利用実態調査発表から見る、「スキマバイト」市場の最新トレンドとは?
企業の労働力不足や働き方の多様化を背景に、1日もしくは数時間単位で働ける「スキマバイト」の利用が増加している。なかでも、2024年3月にメルカリ(東京都/山田進太郎社長)がサービスを開始した「メルカリ ハロ」は、わずか1年あまりで登録者数1100万人を突破するなど、急成長を遂げている。スキマバイト市場の最新動向について、25年3月に同社が開催した「物流・飲食・小売業界のスキマバイト活用実態に関する調査」の発表会をもとにレポートする。
スキマバイトが求められる理由
スポットワーク協会の調べによると、25年2月15日時点におけるスキマバイト各種サービスの登録会員数は約3200万人にのぼり、市場は約1年で2倍超の規模に拡大した。
その背景について、メルカリ執行役員 CEO Workの太田麻未氏は「構造的な人手不足が要因だ」と指摘したうえで、「パーソル総合研究所の『労働市場の未来推計2030』によると、2025年は史上初めて労働力不足が500万人を超える見込みだ」と説明する。

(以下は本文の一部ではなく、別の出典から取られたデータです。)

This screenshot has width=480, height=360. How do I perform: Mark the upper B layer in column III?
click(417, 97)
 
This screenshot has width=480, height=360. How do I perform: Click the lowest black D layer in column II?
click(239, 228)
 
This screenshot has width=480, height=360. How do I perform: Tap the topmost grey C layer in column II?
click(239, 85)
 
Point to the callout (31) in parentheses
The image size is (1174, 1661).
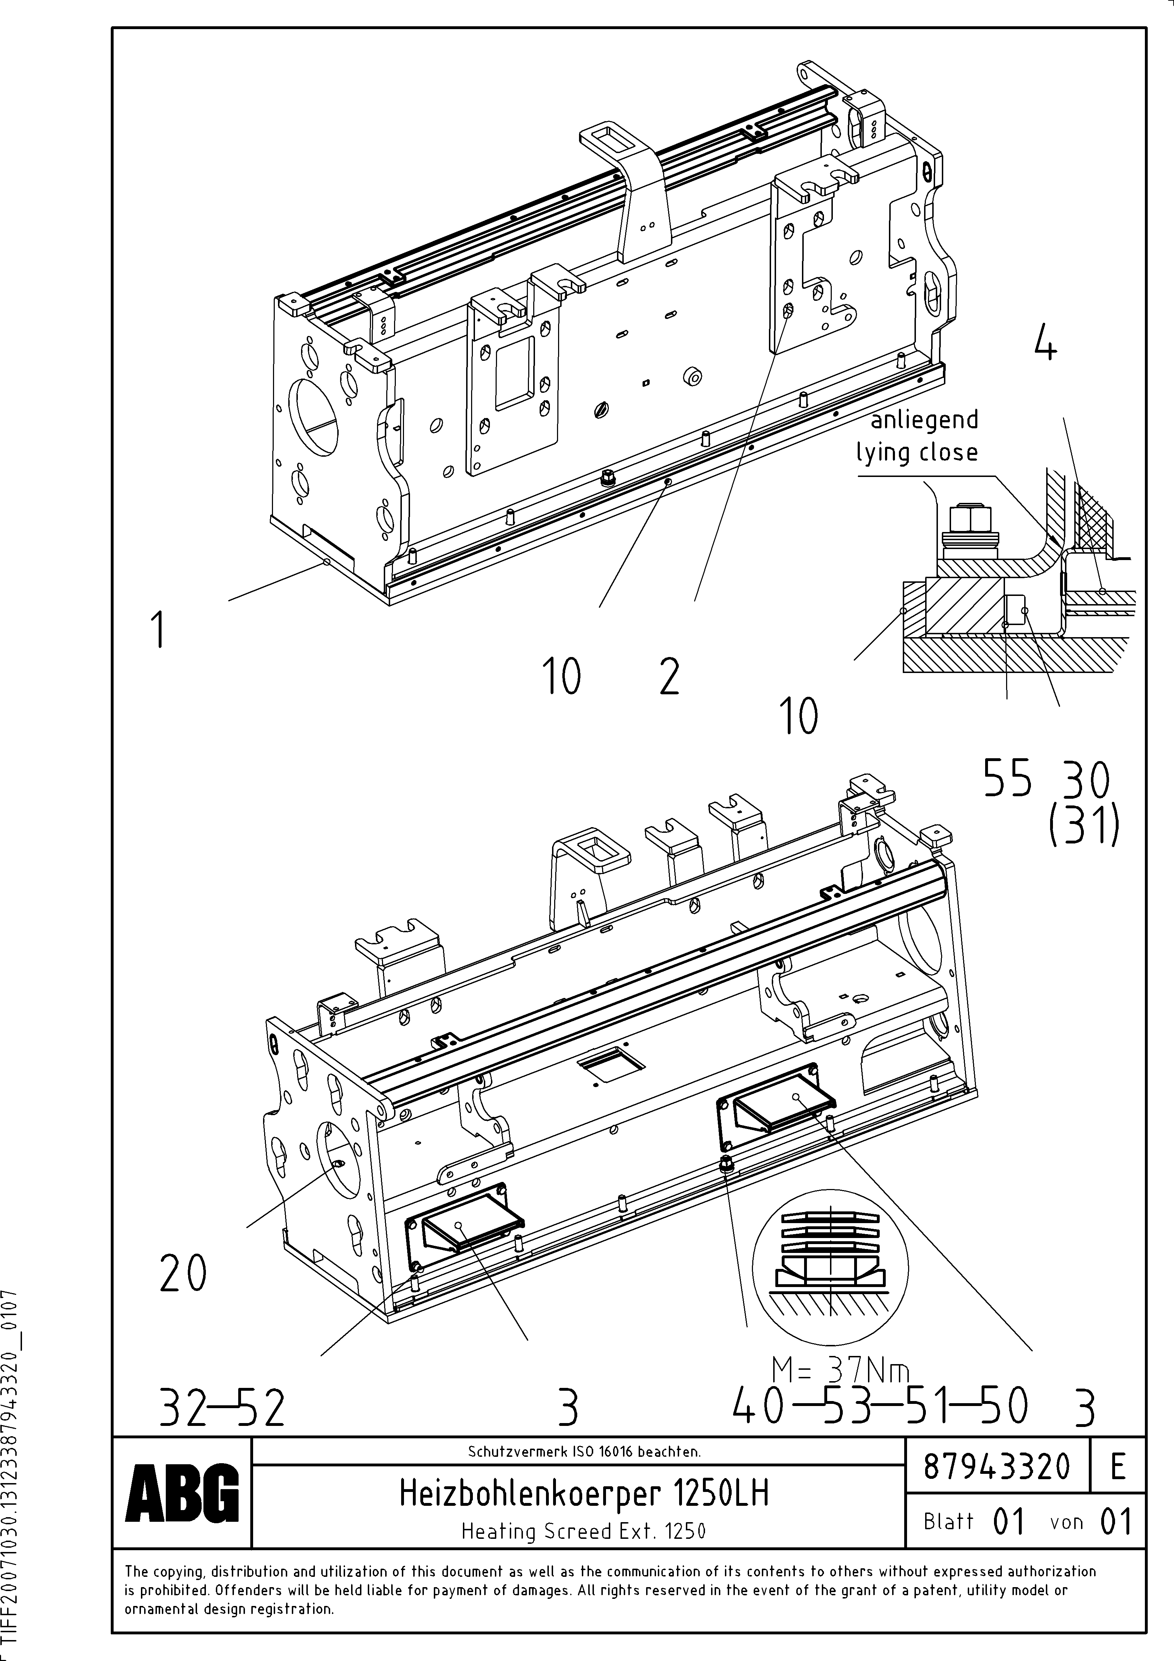point(1083,827)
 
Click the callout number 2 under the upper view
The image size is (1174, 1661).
point(669,678)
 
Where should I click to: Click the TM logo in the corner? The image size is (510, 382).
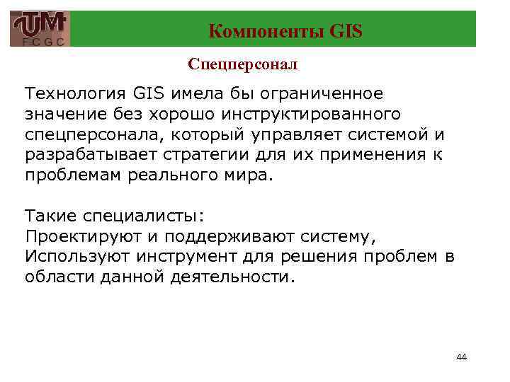click(40, 25)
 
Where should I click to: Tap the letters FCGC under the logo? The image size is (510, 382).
click(40, 42)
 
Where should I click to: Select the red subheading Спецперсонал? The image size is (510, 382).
click(243, 64)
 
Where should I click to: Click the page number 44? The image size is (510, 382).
click(461, 357)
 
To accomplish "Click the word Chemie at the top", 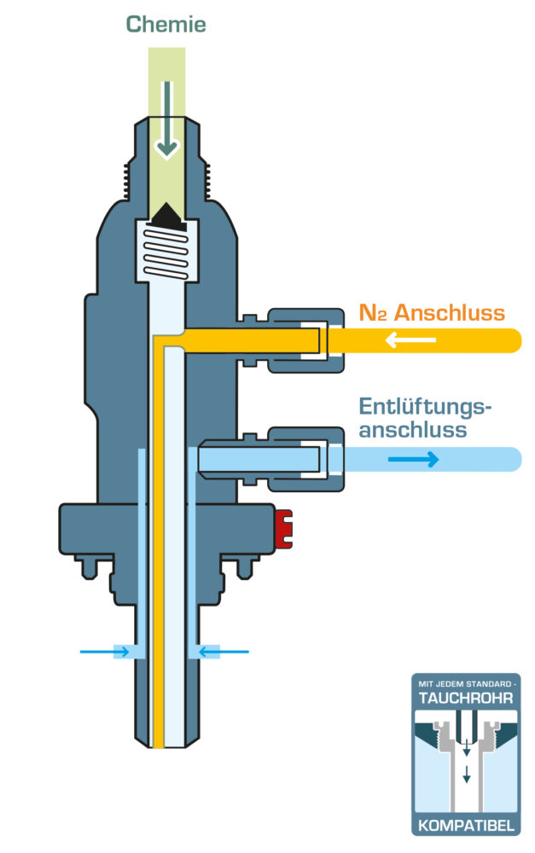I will tap(166, 24).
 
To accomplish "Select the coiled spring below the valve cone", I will tap(167, 252).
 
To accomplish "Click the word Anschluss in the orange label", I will tap(449, 312).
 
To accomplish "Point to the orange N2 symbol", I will tap(373, 312).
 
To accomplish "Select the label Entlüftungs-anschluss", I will tap(425, 418).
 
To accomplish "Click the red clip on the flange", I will tap(284, 529).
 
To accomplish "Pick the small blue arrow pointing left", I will tap(224, 652).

また、メルカリが物流・飲食・小売業界の事業者600名を対象に実施した調査では、スキマバイトを導入している事業者の8割超が「人手不足が深刻」と回答した。さらに、これらの業界では3事業所に1事業所が「スキマバイトサービスがないと店舗が回らない」と答えている。

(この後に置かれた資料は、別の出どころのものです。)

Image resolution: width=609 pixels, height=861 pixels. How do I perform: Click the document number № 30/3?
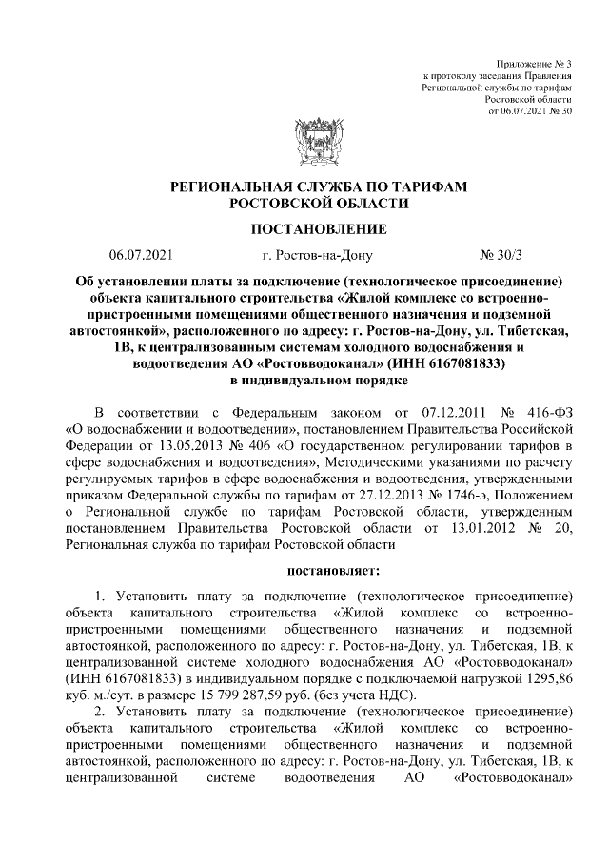[x=502, y=255]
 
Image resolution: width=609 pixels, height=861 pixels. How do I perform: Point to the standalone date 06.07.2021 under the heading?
[x=141, y=255]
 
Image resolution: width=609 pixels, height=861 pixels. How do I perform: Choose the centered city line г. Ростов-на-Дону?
[x=317, y=255]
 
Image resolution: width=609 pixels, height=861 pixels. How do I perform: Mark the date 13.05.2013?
[x=185, y=446]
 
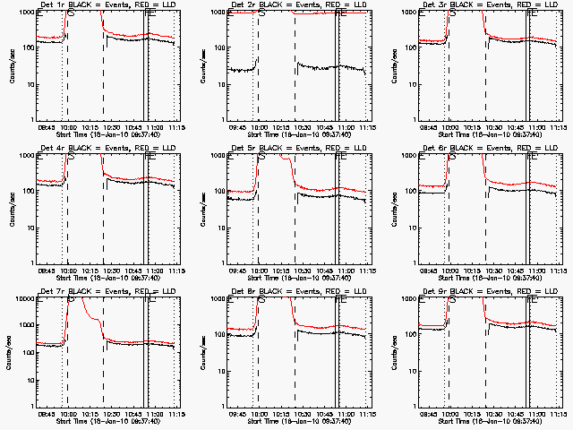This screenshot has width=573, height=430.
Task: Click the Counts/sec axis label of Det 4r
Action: point(11,210)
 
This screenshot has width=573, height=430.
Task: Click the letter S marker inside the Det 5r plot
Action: point(261,157)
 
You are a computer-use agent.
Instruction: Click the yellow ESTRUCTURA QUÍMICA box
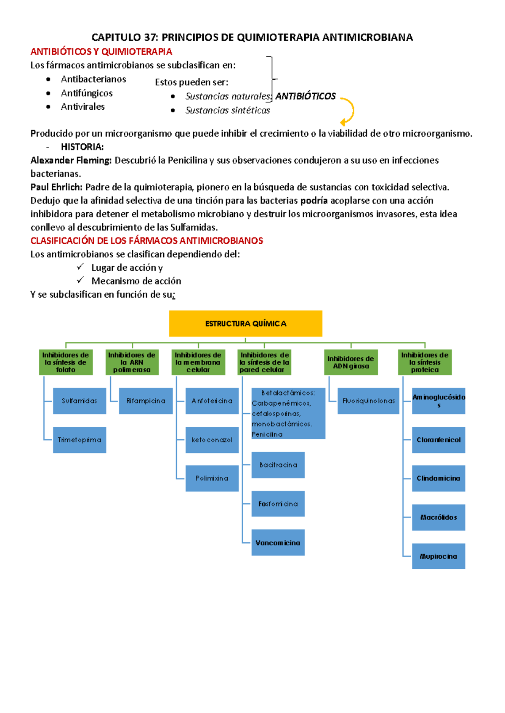[x=245, y=323]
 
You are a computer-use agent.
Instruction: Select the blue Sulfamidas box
[x=80, y=401]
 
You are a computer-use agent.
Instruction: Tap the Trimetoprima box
[x=80, y=440]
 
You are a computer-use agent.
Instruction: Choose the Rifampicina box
[x=146, y=401]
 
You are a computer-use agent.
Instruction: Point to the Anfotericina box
[x=212, y=401]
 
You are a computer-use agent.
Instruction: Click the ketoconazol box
[x=212, y=440]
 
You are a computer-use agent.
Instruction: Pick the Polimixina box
[x=212, y=478]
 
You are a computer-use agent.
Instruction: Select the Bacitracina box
[x=278, y=465]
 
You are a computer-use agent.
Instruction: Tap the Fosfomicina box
[x=278, y=504]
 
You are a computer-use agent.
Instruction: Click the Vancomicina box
[x=278, y=543]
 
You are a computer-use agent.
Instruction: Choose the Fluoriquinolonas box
[x=368, y=401]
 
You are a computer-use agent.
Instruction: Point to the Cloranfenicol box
[x=439, y=440]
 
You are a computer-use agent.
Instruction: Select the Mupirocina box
[x=439, y=556]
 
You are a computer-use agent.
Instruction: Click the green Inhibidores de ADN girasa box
[x=351, y=362]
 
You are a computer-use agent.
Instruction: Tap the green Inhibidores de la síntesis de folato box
[x=66, y=362]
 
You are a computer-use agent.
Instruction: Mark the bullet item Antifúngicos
[x=87, y=93]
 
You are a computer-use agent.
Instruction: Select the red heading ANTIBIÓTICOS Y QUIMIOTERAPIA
[x=101, y=52]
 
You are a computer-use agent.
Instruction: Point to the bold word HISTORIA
[x=82, y=147]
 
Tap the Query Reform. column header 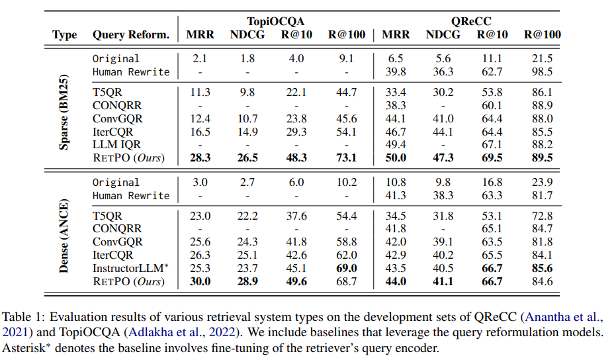131,35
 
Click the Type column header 65,35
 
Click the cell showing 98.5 541,71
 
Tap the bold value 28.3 200,158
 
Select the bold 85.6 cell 541,268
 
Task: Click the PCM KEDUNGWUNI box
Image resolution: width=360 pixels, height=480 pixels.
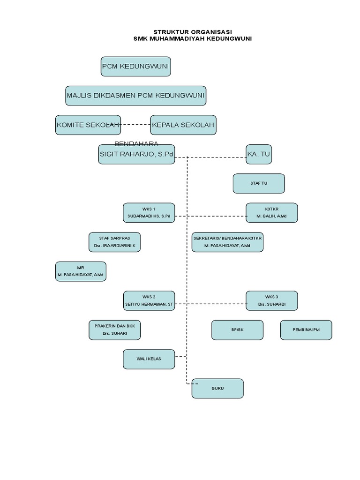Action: point(135,67)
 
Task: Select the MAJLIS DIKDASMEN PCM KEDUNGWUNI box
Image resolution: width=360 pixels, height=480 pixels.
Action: point(135,96)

繁忙期と閑散期の差が大きく、安定的にシフトを組みにくい業態である小売業や飲食業では、人件費を抑えるためにレギュラーバイトの雇用を控える傾向もある。さらに、早朝や深夜といった人が集まりにくい時間帯のシフトでは、応募が集まらないという声も多く聞かれた。こうした人手不足の課題に対して、従来のアルバイト・パートの募集では対応しきれず、「スキマバイト」サービスの活用が現実的な選択肢となっている。
働き手側に目を向けると、フリーランスの増加や副業解禁などによって働き方は多様化している。さらに、25年1月から「103万円の壁」が撤廃されたことにより、通常の本業とスキマバイトを掛け持つ「労働のハイブリッド化」も進んでいる。
こうした背景を受けて、スキマバイトは双方にメリットをもたらす雇用形態だ。企業側は急な人手不足を補え、繁忙期など必要な時に必要な分だけ人材を確保でき、柔軟に人員を調整できる。働き手にとっては、アプリで簡単に仕事が探せ、自分の都合や経験を問わず働け、日常生活の合間を利用して収入が得られるという利点がある。